Berlin-based RBB is once again saving, but this time in the right places. Especially with the exorbitant retirement benefits for former employees.

The RBB building at RBB on Masurenalle in Berlin-Charlottenburg

The pension is immoral: it is now a fantastic amount of money for productions and freelancers. Photo: Schöning/imago

“The scandal was yesterday, the nonsense is today,” says a roommate about the latest court ruling on the RBB story. Well, let's take a positive look at the whole RBB scandal. The planned digital media house on the dimensions of Café Megalomania will not be built. That saves millions.

The director, who sold green interior walls at high prices and travelled at the expense of the station, is no longer there. So he also saves money. The plants in the director's plant are still there, but they convert bad CO2 into good oxygen.

The latest ruling by the State Labour Court promotes even more austerity measures. In its second instance, it decided that former RBB legal adviser Susanne Lange will be able to receive her company pension at a later date. However, since her immediate dismissal as legal director was legal, she is not entitled to the generous pension that RBB actually promised her. This would have occurred between the end of her employment at RBB and the start of her statutory pension.

At first, the labour court was told that this pension was completely immoral. The taxpayers' money was wasted without anything in return. On average, the sums corresponded to between half and two thirds of the wages paid for work performed each month.

8,000 euros for “resting”

“Not to work, but to rest,” says the roommate. A former RBB programme manager who left in 2016 received more than 8,000 euros for “rest” after a monthly salary of 15,600 euros, as RBB investigated on its own.

Lange recently received an annual salary of almost 199,000 euros.
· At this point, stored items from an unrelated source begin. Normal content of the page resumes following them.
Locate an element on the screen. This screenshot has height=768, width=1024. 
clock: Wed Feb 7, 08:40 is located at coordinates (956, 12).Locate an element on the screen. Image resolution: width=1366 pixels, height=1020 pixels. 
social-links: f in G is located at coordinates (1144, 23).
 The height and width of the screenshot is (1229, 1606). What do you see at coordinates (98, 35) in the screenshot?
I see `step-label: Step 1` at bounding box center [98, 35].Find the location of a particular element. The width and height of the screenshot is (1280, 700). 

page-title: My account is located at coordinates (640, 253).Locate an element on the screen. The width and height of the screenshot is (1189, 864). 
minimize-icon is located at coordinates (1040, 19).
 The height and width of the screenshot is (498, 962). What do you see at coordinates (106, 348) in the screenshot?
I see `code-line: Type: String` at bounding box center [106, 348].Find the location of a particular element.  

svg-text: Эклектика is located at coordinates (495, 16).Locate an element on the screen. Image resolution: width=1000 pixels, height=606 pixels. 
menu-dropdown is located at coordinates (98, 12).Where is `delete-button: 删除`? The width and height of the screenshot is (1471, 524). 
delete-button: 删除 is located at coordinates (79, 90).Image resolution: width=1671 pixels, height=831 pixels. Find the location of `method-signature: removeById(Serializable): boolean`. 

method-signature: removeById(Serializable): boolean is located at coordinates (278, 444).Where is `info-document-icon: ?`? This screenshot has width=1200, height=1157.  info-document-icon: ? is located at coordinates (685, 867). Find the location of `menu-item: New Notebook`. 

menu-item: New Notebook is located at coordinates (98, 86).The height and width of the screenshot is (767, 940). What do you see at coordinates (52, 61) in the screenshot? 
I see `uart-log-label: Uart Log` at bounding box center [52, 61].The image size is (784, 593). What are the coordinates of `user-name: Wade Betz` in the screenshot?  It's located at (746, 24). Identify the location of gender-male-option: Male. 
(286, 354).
As he is in his early 50s, the broadcaster has many years of retirement benefits saved up and is guaranteed more than 1 million euros. A fantastic amount of money that is now available for programming and production.

So it's a nice and exemplary concept for the retirement benefits of all the members of the RBB top management who have been kicked out of the field. Hopefully the former administrative director, the former director of management and the former production director, who complain about a lot of money, will also see the positive side. That it doesn't go into your pocket, but into the media library where you'll find a lot of good material. There's definitely a new season of “Waiting for the Bus” there.

We have been waiting a long time for the trial of former director Patricia Schlesinger. And I keep my fingers crossed that the pensions she is demanding, which exceed 18,000 euros per month, will not be fulfilled.

If the broadcaster also receives the 260,000 euros in compensation it has demanded from Schlesinger, this alone would guarantee the Berlinale documentary prize money for the coming years. This means that the RBB does not have to withdraw “for financial reasons”.